#### Assigned task
Show all lines containing "will" from the data below.
*** Records for the exercise ***
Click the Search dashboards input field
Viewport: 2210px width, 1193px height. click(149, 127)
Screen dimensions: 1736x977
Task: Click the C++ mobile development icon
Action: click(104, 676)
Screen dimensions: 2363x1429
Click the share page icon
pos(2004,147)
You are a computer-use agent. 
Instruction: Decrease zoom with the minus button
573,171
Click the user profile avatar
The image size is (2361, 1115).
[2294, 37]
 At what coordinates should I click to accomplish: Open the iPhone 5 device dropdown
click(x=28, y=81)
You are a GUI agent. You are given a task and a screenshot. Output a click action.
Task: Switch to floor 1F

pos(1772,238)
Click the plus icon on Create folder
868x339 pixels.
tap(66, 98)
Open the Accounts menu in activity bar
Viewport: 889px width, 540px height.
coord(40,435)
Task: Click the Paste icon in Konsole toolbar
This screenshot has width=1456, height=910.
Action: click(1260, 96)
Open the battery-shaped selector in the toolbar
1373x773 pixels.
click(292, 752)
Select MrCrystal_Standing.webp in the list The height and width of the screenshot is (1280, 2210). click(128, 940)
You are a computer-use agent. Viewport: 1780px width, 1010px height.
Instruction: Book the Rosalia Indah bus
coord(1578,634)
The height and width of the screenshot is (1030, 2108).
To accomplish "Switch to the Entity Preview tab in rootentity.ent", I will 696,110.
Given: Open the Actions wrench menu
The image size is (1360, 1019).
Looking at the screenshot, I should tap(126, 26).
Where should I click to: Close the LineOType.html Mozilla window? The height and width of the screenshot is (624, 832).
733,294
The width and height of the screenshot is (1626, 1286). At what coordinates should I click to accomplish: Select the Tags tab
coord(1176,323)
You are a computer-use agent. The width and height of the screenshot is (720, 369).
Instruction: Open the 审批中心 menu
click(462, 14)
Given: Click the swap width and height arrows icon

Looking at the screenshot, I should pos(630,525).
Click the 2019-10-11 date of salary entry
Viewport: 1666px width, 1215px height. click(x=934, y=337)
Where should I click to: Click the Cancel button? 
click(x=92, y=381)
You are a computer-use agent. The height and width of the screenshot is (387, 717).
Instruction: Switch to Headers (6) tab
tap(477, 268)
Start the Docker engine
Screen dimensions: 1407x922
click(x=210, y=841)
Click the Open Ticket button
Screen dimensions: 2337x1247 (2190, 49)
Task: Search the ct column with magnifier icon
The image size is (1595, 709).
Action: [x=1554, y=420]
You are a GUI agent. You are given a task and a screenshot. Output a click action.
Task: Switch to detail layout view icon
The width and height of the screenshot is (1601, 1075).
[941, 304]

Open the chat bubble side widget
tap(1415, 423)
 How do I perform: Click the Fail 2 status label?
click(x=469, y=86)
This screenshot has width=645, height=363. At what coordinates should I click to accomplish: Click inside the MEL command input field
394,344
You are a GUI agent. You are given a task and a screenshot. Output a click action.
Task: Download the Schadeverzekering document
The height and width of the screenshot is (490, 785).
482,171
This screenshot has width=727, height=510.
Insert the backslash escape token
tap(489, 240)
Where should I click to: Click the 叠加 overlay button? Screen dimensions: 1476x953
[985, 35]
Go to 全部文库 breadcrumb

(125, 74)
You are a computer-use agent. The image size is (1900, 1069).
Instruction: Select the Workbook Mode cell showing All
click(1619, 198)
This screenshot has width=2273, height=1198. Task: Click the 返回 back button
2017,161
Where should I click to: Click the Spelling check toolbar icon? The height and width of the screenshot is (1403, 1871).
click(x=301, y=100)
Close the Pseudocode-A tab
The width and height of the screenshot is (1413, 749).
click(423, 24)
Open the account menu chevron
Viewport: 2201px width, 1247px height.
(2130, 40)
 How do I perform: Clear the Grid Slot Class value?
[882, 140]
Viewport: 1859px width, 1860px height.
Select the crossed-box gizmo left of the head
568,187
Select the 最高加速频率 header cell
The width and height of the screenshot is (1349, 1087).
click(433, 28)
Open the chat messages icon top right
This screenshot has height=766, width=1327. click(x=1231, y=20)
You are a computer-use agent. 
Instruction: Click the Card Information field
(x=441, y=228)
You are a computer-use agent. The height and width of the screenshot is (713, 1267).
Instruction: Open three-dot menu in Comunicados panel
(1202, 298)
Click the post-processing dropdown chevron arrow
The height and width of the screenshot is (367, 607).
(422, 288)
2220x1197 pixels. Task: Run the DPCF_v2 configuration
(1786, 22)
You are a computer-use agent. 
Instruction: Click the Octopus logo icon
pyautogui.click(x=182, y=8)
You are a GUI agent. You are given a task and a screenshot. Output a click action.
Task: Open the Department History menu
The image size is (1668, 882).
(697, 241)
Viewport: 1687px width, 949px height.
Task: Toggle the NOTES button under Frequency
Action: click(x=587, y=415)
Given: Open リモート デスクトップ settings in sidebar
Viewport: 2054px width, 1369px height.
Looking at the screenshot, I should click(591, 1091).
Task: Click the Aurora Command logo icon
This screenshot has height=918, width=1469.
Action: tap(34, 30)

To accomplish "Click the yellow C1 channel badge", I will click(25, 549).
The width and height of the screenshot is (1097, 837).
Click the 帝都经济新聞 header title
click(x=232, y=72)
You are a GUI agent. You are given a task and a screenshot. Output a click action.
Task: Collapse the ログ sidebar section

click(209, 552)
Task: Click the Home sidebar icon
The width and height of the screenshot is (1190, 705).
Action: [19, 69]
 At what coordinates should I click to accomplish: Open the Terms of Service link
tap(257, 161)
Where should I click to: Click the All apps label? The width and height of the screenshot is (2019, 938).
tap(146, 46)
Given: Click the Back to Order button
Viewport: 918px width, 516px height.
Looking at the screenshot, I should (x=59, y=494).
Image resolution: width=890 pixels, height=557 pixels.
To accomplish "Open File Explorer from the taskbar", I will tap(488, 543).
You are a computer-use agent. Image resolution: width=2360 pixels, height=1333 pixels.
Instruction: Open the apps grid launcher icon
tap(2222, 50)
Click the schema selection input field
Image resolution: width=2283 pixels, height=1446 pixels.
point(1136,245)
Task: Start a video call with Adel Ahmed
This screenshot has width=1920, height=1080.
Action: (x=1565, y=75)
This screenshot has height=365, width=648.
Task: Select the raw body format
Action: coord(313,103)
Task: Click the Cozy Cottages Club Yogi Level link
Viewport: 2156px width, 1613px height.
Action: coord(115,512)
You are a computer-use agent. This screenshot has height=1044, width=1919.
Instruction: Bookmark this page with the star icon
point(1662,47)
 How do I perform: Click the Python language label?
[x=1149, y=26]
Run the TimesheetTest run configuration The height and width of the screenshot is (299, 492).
*** End of Records for the exercise ***
#### Answer for this exercise
To accomplish "Switch to the Entity Preview tab in rootentity.ent", I will 696,110.
To accomplish "Click the yellow C1 channel badge", I will click(25, 549).
To accomplish "Open File Explorer from the taskbar", I will tap(488, 543).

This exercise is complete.